* Work request
Pull out of the data below the stretch of lines bounded by the one containing "This screenshot has width=2426, height=948." and the one containing "Task: Expand the 外观与行为 settings group", both bounds included, unchanged.
═══ Task data ═══
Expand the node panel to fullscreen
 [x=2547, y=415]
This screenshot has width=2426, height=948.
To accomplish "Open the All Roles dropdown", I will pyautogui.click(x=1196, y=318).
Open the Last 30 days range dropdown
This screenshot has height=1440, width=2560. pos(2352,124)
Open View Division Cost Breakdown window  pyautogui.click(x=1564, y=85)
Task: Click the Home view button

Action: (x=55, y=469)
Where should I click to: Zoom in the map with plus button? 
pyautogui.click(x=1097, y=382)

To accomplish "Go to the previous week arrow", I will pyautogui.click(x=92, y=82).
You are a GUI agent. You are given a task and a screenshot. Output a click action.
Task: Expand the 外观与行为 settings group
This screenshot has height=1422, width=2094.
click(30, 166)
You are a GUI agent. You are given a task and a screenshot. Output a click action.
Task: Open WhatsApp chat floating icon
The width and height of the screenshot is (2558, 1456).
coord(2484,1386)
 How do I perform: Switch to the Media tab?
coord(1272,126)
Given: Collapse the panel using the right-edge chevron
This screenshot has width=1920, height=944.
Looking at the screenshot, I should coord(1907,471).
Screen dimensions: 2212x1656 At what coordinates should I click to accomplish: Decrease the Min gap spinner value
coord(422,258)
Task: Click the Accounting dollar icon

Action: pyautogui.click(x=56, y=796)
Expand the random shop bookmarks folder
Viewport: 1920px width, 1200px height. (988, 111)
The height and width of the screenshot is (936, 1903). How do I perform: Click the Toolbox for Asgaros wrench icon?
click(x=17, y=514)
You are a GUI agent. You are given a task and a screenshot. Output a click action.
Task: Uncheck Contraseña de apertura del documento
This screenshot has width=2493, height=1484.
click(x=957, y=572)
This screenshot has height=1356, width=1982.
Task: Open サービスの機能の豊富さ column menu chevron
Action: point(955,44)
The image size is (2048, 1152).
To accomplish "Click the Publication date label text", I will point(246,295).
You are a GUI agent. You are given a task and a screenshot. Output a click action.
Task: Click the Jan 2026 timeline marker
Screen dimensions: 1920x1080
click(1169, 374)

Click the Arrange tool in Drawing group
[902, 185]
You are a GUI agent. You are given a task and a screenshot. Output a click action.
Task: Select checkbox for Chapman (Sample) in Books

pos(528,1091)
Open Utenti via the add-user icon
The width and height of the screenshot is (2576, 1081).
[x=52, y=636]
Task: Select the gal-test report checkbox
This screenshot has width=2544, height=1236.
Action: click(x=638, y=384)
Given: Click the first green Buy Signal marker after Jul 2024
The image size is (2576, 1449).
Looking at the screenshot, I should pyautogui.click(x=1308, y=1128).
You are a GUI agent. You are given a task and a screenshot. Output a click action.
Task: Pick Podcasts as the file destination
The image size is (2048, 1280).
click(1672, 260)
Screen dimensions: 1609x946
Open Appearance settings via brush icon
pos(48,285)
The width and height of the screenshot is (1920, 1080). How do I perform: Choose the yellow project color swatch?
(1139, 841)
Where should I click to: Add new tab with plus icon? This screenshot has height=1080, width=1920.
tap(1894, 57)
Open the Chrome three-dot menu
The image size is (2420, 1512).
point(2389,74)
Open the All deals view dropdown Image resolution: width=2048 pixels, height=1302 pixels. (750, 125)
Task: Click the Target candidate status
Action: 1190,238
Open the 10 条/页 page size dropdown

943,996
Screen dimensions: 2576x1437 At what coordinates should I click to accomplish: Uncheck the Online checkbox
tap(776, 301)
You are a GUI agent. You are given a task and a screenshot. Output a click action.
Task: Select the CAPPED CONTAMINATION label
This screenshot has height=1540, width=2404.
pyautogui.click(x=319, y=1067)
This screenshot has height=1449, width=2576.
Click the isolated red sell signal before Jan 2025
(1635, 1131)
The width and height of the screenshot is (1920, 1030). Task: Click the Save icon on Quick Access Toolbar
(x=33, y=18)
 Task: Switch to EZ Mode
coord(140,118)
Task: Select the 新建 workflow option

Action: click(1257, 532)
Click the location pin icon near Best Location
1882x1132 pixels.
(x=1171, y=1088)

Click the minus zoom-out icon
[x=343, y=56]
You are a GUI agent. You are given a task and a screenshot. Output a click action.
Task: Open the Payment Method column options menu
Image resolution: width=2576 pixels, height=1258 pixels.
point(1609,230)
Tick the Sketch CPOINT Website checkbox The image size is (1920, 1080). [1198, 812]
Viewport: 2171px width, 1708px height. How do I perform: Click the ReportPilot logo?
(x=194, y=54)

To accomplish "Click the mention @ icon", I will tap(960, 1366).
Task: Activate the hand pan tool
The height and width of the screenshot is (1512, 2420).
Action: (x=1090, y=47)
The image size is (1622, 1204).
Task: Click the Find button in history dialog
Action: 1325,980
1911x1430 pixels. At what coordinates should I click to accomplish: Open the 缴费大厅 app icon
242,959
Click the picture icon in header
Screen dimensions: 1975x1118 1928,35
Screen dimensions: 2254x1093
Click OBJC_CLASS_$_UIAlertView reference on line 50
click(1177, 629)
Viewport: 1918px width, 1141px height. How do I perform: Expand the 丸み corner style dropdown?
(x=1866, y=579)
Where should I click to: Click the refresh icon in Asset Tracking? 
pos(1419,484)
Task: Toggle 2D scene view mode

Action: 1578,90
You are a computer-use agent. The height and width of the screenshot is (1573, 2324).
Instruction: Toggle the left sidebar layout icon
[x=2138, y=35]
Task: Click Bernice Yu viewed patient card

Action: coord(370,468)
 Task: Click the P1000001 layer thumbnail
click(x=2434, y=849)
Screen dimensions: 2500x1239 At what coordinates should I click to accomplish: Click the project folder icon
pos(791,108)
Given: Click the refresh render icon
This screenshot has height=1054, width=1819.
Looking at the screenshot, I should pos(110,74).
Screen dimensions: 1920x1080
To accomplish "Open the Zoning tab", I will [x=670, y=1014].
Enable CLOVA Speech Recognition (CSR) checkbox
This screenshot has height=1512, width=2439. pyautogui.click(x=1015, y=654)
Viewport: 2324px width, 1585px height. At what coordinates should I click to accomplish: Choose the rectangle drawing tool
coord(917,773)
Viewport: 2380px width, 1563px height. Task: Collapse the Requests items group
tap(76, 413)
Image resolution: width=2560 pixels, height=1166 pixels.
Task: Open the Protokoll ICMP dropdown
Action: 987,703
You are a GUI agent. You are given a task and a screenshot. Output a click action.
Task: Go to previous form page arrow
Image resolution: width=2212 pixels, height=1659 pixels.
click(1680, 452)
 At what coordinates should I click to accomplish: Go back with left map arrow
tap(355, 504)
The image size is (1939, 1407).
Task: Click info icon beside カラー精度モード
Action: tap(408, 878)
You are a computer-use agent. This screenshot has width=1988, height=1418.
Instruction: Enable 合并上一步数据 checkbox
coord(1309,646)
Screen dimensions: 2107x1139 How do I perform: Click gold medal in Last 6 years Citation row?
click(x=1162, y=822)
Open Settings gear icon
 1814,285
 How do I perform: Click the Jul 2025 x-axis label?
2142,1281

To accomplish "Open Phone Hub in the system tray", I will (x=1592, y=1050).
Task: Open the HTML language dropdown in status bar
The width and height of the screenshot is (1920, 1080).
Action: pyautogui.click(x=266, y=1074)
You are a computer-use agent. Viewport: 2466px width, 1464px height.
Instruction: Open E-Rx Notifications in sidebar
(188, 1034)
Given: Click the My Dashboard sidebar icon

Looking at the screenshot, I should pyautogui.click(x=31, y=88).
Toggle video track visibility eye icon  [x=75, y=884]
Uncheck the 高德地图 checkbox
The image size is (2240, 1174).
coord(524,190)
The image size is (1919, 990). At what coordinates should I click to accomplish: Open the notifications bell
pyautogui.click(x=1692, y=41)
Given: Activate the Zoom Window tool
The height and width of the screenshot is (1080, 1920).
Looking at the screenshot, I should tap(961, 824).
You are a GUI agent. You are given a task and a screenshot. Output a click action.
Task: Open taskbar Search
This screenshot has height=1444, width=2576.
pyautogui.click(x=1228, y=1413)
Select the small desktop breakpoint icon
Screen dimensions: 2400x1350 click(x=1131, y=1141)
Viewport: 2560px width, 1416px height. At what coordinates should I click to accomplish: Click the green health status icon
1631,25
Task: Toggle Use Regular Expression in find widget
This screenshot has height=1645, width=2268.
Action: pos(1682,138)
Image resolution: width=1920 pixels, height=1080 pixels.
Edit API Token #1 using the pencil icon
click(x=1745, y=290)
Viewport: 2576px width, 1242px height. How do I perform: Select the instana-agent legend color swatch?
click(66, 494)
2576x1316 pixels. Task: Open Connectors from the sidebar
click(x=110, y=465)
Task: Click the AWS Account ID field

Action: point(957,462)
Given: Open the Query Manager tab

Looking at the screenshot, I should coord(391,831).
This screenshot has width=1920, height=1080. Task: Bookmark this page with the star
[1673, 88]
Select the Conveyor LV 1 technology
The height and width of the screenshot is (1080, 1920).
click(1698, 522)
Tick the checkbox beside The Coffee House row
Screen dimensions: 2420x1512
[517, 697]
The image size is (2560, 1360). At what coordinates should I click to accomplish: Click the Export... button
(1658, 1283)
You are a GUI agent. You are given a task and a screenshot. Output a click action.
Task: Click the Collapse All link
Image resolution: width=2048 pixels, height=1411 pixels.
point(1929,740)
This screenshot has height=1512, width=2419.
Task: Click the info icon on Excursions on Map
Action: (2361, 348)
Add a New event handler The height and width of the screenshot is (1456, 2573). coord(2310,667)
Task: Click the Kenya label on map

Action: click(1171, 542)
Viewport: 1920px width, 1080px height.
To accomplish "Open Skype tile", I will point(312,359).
═══
* Reply
This screenshot has width=2426, height=948.
To accomplish "Open the All Roles dropdown", I will pyautogui.click(x=1196, y=318).
Open the Last 30 days range dropdown
This screenshot has height=1440, width=2560. pos(2352,124)
Open View Division Cost Breakdown window  pyautogui.click(x=1564, y=85)
Task: Click the Home view button

Action: (x=55, y=469)
Where should I click to: Zoom in the map with plus button? 
pyautogui.click(x=1097, y=382)

To accomplish "Go to the previous week arrow", I will pyautogui.click(x=92, y=82).
You are a GUI agent. You are given a task and a screenshot. Output a click action.
Task: Expand the 外观与行为 settings group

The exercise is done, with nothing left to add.